DATA FOR REVIEW:
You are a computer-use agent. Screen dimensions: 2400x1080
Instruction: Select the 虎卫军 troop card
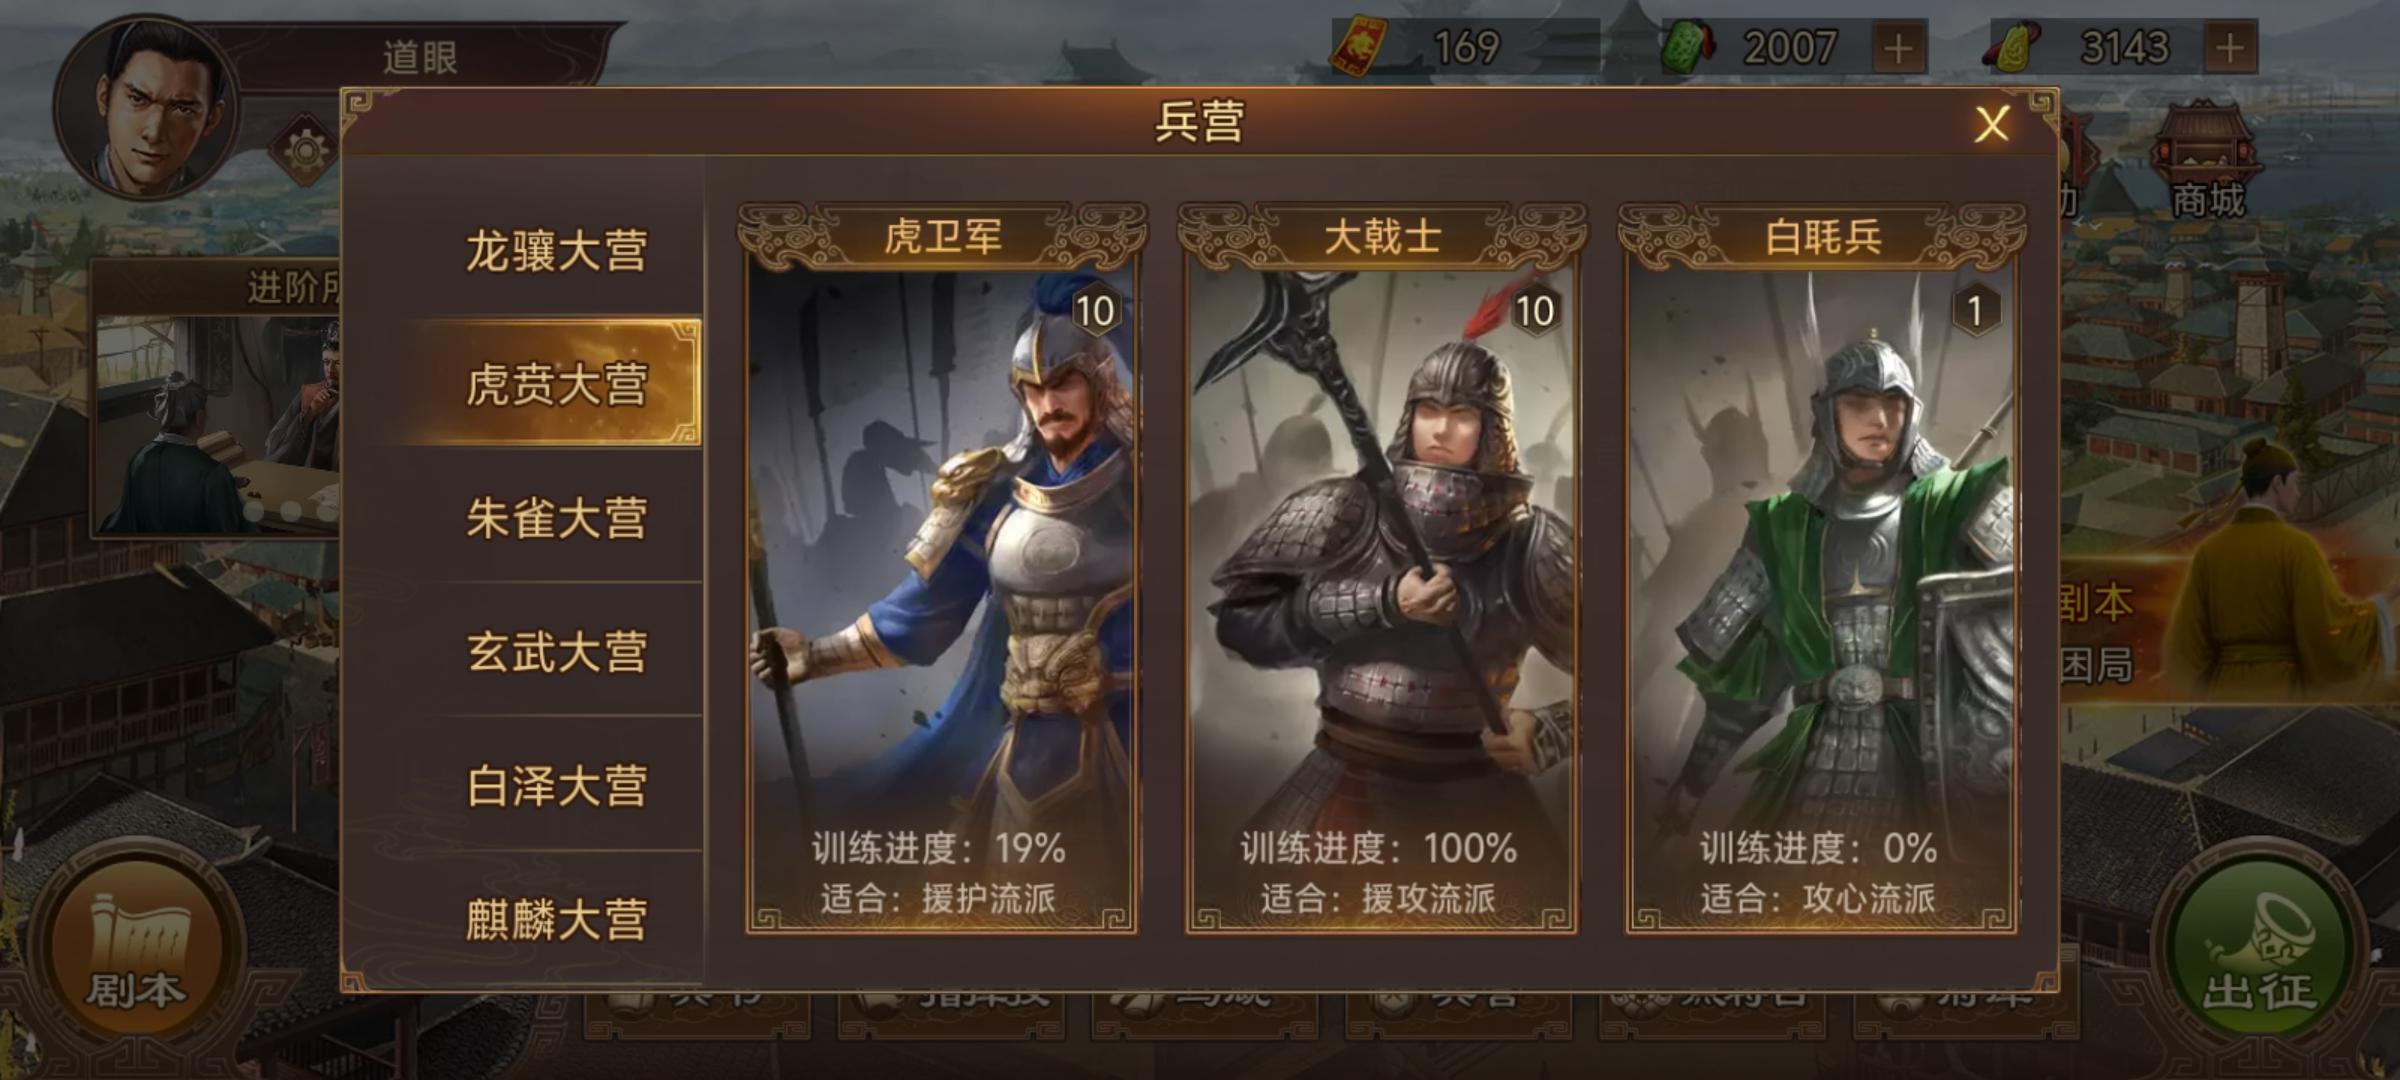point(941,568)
--
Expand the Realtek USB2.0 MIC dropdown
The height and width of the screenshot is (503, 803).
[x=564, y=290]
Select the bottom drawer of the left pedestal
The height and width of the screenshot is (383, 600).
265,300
---
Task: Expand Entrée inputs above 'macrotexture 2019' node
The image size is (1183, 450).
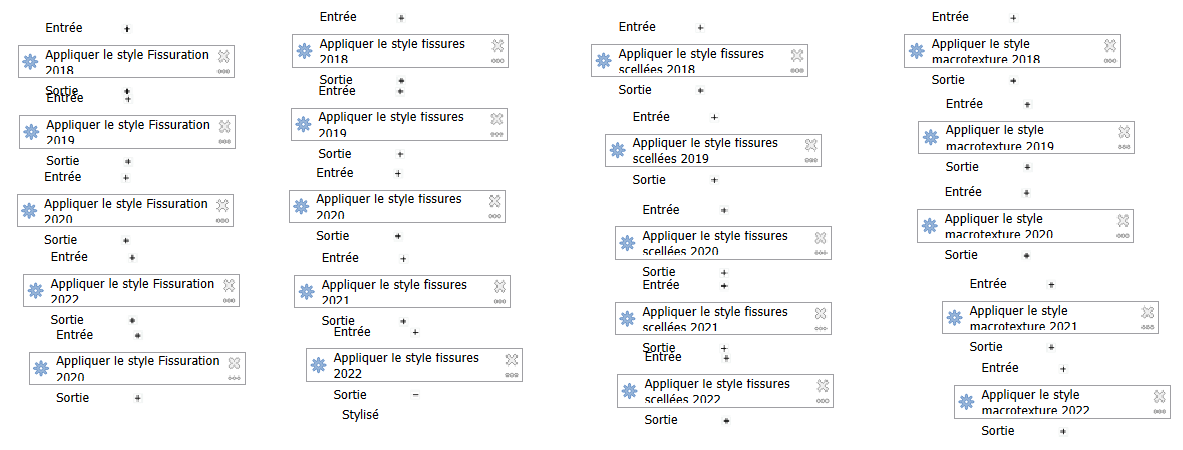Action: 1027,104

TASK PROMPT:
Reply with only the number of lines in the material above where the string "Expand" appears.

YOUR SOLUTION:
2